BEGIN Extracted material
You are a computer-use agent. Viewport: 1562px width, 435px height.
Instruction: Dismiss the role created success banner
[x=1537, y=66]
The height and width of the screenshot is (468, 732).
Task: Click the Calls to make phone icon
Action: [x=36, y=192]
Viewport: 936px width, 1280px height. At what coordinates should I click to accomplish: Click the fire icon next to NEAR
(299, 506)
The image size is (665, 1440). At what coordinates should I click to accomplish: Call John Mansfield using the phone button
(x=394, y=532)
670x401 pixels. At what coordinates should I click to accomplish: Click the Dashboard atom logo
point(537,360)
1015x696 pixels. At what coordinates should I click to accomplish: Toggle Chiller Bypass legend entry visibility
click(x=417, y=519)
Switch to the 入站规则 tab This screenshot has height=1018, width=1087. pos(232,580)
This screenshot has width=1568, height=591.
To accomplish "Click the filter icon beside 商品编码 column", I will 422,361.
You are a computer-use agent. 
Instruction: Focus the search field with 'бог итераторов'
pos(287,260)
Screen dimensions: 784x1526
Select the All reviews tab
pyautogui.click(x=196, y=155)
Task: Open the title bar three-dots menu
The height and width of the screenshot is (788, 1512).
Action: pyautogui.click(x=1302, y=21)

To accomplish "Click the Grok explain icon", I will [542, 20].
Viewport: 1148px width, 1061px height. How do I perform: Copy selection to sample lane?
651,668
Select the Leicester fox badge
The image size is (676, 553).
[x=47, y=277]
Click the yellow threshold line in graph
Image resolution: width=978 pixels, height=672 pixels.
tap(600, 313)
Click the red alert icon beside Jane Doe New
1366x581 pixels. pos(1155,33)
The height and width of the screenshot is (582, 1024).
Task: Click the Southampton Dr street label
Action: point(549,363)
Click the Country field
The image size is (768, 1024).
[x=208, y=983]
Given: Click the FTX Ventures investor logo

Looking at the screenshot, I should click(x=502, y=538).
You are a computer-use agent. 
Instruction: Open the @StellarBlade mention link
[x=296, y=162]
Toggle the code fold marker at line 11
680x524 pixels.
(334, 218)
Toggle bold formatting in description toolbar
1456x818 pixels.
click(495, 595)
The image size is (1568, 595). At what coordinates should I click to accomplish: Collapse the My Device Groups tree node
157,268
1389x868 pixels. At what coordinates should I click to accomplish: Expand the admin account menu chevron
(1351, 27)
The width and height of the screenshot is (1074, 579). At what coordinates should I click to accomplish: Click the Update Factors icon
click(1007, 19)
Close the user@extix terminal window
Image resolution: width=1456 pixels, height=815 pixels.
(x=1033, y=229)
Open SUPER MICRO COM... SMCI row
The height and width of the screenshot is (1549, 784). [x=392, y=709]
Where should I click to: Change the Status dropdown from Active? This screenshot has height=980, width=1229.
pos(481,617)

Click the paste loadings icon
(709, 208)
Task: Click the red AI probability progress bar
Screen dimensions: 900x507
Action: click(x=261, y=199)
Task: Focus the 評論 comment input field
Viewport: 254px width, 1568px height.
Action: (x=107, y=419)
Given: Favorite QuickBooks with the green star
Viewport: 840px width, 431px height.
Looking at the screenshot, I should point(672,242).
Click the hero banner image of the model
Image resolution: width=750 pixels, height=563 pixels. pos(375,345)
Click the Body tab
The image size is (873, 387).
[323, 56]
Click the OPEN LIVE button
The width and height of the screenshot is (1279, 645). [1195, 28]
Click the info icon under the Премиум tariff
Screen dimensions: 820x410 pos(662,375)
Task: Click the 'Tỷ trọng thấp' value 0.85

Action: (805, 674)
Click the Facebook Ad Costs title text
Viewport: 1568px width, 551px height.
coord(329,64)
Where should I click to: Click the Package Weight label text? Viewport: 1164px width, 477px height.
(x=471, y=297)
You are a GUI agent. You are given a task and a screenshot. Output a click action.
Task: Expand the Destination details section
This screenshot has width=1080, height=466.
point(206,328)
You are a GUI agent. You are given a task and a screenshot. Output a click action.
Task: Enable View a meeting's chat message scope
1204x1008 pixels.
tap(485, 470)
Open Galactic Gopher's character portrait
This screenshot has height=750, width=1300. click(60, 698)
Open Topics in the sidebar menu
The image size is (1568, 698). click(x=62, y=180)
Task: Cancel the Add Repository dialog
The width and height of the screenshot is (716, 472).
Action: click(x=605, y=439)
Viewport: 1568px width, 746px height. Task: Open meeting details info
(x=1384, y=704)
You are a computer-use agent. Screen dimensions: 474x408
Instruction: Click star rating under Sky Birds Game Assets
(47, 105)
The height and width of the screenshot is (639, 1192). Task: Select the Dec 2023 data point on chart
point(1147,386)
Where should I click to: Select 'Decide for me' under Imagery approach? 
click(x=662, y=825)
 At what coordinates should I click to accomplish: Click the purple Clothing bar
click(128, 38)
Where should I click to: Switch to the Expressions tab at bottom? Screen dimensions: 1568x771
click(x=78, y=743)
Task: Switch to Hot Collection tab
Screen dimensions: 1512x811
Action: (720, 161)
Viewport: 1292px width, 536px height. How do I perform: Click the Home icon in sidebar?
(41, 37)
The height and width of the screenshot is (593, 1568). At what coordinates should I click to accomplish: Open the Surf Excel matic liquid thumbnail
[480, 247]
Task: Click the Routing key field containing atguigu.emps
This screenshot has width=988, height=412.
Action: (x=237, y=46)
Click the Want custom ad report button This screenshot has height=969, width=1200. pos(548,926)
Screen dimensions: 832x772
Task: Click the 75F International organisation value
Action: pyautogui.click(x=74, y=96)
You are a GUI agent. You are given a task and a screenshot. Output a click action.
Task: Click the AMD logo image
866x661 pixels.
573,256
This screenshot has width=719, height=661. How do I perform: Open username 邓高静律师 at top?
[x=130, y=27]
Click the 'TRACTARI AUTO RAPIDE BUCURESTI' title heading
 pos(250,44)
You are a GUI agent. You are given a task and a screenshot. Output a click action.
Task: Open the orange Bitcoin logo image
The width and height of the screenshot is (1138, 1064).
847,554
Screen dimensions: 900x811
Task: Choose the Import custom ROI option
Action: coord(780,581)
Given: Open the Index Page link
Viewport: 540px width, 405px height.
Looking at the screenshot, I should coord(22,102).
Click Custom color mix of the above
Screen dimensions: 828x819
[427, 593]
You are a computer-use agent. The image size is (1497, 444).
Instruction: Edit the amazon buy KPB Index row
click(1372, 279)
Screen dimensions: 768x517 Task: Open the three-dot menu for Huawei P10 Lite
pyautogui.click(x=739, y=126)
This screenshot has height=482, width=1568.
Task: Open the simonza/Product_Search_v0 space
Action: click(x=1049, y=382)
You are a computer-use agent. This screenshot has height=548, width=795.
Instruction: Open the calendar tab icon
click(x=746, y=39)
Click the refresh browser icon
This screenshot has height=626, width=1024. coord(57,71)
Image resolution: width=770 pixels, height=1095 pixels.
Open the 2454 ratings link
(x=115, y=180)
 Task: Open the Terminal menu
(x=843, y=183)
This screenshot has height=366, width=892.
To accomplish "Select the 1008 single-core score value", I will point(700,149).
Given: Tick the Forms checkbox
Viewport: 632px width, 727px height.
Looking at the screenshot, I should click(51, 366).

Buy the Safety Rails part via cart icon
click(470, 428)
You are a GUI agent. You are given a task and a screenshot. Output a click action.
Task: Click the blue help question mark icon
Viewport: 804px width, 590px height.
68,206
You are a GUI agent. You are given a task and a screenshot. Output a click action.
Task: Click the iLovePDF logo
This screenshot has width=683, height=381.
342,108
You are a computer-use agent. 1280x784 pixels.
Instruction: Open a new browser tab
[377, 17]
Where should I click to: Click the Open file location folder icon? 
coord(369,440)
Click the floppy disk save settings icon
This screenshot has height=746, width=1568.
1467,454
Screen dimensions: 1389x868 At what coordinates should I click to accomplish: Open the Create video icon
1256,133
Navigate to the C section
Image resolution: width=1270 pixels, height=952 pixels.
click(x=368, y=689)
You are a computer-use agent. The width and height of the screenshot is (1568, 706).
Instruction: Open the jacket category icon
END Extracted material
Aim of the task:
Give back the records above exactly, limited to the lines between the one holding "1204x1008 pixels." and the one holding "Task: Cancel the Add Repository dialog", inclusive.

Response to the task:
1204x1008 pixels.
tap(485, 470)
Open Galactic Gopher's character portrait
This screenshot has height=750, width=1300. click(60, 698)
Open Topics in the sidebar menu
The image size is (1568, 698). click(x=62, y=180)
Task: Cancel the Add Repository dialog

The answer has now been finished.